STF HC 179133 AgR
PROCESSUALAGRAVO REGIMENTAL EM HABEAS CORPUS. CONSTITUCIONAL E PENAL. REITERAÇÃO DOS ARGUMENTOS EXPOSTOS NA INICIAL QUE NÃO INFIRMAM OS FUNDAMENTOS DA DECISÃO AGRAVADA. TESE DEFENSIVA NÃO EXAMINADA NO SUPERIOR TRIBUNAL DE JUSTIÇA. SUPRESSÃO DE INSTÂNCIA. AGRAVO A QUE SE NEGA PROVIMENTO.
I – O agravante apenas reitera os argumentos anteriormente expostos na inicial da pretensão recursal, sem, contudo, aduzir novos elementos capazes de afastar as razões expendidas na decisão agravada.
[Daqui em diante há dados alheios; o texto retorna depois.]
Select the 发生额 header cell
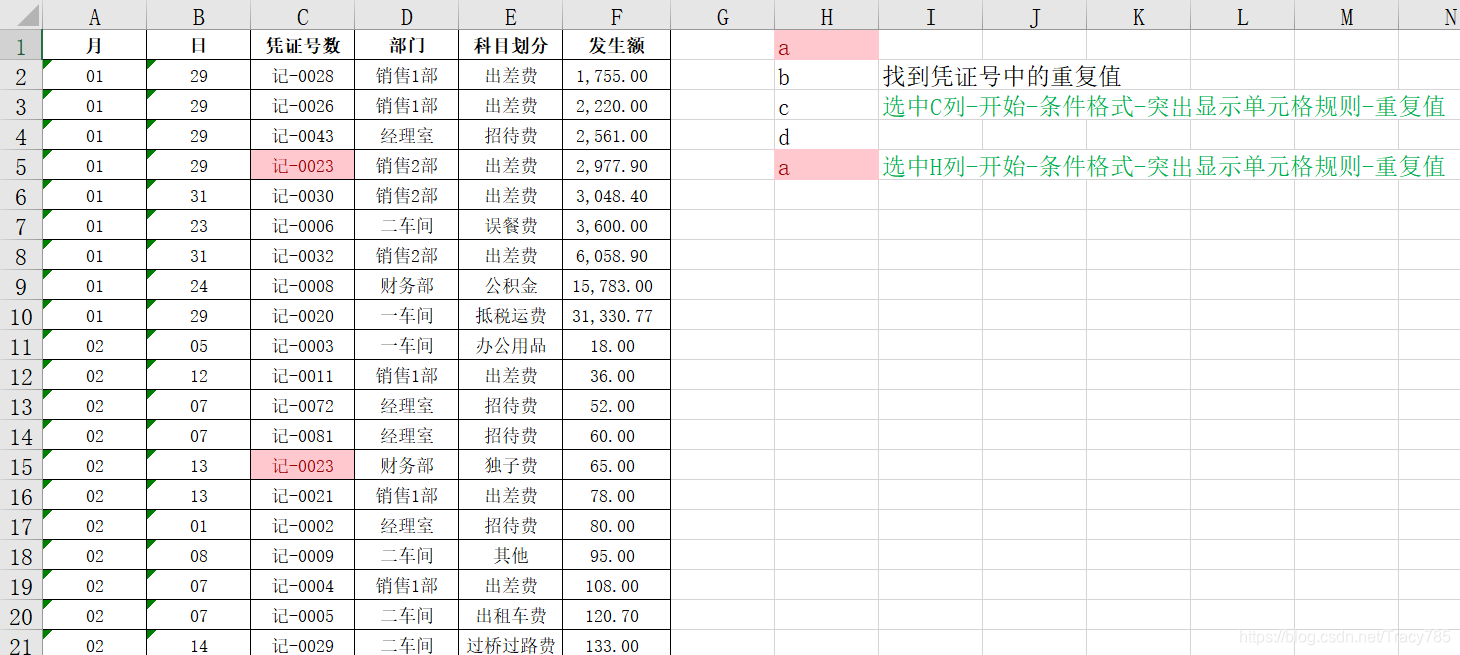The image size is (1460, 655). pos(616,46)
II – O Superior Tribunal de Justiça não examinou a tese de incidência da norma penal superveniente mais benéfica, com a desclassificação do “delito para aplicar a pena mínima disposta no artigo 14 da lei 10.826/2003 c/c artigo 2º, inciso I, alínea ‘a’, do Decreto nº 9.785/2019”, porque o tema surgiu de forma incidental no recurso especial em trâmite naquela Corte Superior. Nesse contexto, o exame dessa matéria pelo Supremo Tribunal Federal implicaria dupla supressão de instância, com evidente extravasamento dos limites de competência descritos no art. 102 da Constituição Federal.
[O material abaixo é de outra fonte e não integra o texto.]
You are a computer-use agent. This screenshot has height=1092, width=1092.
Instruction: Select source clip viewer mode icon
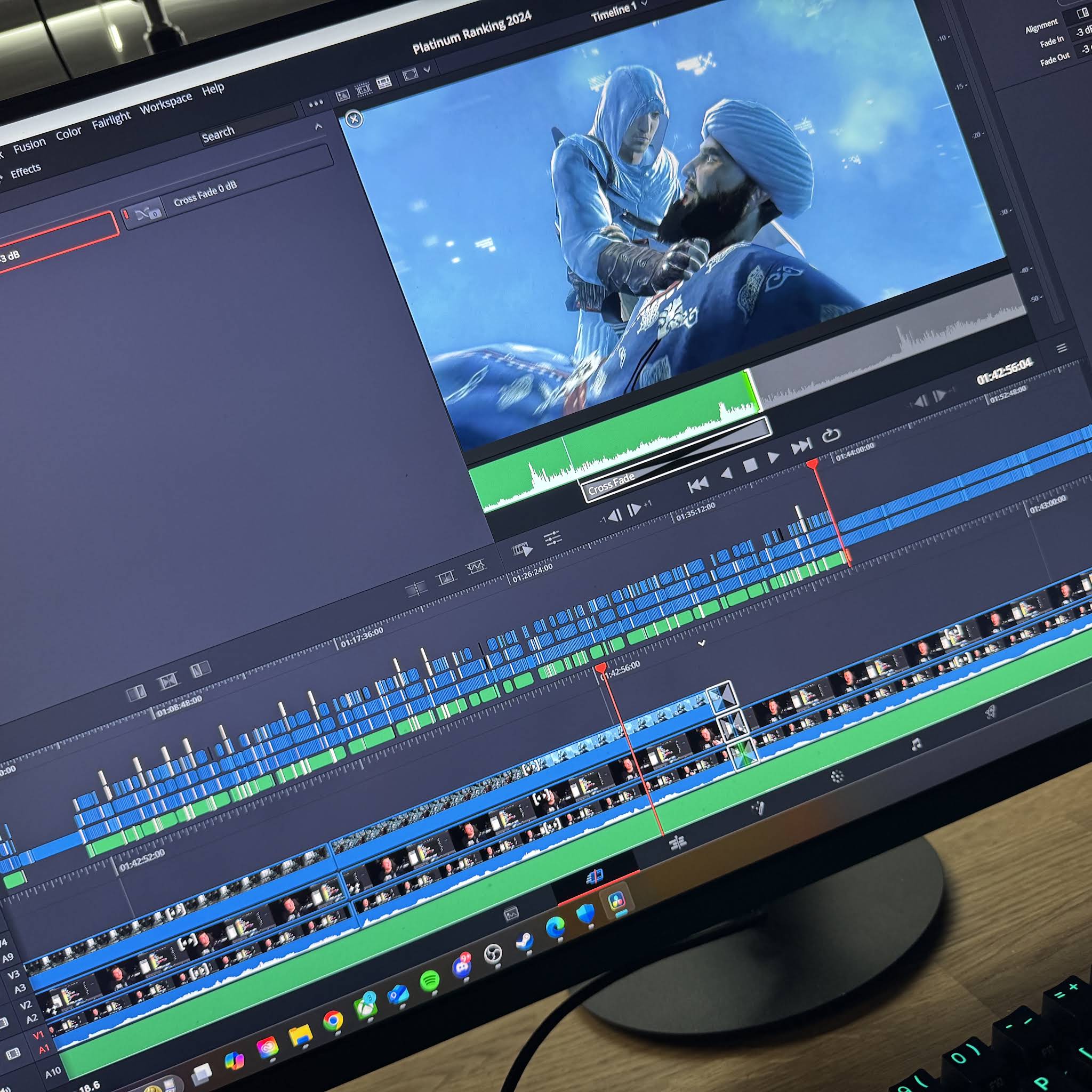coord(343,95)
III – Nessas circunstâncias, nada impede a defesa de formular tal requerimento de eventual incidência de norma penal mais benéfica diretamente no juízo da execução, nos termos do art. 66, I, da Lei 7.210/1984, não sendo o caso, portanto, de concessão da ordem de ofício.
IV – Agravo regimental a que se nega provimento.